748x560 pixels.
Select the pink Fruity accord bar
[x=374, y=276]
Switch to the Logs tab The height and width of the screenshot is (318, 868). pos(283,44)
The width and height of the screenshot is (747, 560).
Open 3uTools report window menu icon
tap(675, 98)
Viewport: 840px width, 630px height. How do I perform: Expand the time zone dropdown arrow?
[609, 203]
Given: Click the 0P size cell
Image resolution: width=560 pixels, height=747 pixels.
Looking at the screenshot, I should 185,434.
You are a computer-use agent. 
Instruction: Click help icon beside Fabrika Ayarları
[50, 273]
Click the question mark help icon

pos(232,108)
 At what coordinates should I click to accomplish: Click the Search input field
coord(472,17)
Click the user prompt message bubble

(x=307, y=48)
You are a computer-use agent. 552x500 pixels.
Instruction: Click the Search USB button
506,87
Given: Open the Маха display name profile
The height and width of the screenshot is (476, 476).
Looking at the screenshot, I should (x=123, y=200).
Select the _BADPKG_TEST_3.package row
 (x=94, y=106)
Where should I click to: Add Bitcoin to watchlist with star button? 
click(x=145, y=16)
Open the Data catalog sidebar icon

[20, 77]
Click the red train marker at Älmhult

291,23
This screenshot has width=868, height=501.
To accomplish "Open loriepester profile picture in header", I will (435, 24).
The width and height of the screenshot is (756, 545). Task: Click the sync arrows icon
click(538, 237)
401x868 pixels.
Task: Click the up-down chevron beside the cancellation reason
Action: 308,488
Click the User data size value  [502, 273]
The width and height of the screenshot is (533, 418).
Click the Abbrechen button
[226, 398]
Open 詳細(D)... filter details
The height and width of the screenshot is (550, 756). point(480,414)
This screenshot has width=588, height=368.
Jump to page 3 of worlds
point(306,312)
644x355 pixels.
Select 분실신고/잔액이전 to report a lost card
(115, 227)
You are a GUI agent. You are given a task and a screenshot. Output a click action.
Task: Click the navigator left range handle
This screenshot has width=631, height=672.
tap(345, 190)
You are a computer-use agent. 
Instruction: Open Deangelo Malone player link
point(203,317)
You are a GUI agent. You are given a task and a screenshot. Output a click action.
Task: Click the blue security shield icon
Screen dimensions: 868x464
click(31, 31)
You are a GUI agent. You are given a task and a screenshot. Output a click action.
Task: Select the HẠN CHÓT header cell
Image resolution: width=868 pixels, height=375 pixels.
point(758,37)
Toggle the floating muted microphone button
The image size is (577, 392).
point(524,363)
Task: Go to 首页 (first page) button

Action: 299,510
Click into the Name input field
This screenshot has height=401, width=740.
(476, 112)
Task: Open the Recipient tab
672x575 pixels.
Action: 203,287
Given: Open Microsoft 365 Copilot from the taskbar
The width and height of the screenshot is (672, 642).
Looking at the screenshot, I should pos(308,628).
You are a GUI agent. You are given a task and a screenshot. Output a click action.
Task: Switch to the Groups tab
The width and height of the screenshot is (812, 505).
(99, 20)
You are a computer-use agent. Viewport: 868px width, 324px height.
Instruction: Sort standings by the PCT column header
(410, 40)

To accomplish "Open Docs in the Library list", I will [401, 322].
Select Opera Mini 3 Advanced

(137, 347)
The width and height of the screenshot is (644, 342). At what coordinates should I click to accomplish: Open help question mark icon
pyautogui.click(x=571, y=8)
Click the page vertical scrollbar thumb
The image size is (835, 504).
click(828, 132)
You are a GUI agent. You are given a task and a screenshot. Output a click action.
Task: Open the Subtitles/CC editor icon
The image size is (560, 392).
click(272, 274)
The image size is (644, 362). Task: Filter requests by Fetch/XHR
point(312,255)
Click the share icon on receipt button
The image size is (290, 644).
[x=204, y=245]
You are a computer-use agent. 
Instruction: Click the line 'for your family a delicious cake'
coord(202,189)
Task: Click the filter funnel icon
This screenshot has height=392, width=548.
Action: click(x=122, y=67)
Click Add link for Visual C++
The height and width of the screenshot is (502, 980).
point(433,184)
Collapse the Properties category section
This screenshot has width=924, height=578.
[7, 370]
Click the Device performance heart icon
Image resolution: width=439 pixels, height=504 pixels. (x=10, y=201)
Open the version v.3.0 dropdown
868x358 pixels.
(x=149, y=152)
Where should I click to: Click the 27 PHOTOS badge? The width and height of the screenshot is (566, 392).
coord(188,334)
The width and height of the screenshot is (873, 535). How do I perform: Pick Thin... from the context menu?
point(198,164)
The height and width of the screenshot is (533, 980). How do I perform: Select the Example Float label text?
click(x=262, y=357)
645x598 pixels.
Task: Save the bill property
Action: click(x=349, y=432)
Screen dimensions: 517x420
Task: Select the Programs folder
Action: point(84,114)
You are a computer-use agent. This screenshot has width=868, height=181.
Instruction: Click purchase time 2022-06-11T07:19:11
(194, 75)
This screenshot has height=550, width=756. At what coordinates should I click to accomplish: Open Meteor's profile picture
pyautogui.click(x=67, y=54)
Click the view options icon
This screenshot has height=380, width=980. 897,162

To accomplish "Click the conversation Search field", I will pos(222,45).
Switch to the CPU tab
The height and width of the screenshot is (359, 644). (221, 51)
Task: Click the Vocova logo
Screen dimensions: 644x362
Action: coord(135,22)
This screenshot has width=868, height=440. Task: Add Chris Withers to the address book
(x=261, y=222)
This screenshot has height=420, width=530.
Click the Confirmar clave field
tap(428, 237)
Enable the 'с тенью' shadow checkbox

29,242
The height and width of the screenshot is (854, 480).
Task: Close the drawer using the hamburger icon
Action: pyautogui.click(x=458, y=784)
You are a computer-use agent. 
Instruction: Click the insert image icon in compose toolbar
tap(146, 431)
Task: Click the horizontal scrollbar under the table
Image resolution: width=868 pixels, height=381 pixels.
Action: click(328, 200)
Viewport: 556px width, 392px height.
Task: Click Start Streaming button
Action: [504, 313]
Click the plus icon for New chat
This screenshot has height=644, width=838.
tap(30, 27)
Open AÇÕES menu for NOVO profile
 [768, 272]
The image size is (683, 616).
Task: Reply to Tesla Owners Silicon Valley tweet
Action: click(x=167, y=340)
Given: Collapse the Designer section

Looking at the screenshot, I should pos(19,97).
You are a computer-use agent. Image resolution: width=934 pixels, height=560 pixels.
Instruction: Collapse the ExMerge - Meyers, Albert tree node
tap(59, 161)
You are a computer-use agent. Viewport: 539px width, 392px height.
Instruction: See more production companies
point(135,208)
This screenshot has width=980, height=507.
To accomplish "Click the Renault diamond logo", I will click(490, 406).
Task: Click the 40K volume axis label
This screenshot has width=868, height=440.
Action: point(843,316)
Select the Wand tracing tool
■ ■ ■ ■ ■ ■ ■
- **Task prompt**:
Retype, in the same exact form, the lines of the material above from the line holding "This screenshot has height=392, width=548." through the line holding "You are a computer-use agent. This".

- **Output for this exercise**:
This screenshot has height=392, width=548.
Action: click(x=122, y=67)
Click Add link for Visual C++
The height and width of the screenshot is (502, 980).
point(433,184)
Collapse the Properties category section
This screenshot has width=924, height=578.
[7, 370]
Click the Device performance heart icon
Image resolution: width=439 pixels, height=504 pixels. (x=10, y=201)
Open the version v.3.0 dropdown
868x358 pixels.
(x=149, y=152)
Where should I click to: Click the 27 PHOTOS badge? The width and height of the screenshot is (566, 392).
coord(188,334)
The width and height of the screenshot is (873, 535). How do I perform: Pick Thin... from the context menu?
point(198,164)
The height and width of the screenshot is (533, 980). How do I perform: Select the Example Float label text?
click(x=262, y=357)
645x598 pixels.
Task: Save the bill property
Action: click(x=349, y=432)
Screen dimensions: 517x420
Task: Select the Programs folder
Action: point(84,114)
You are a computer-use agent. This screenshot has width=868, height=181.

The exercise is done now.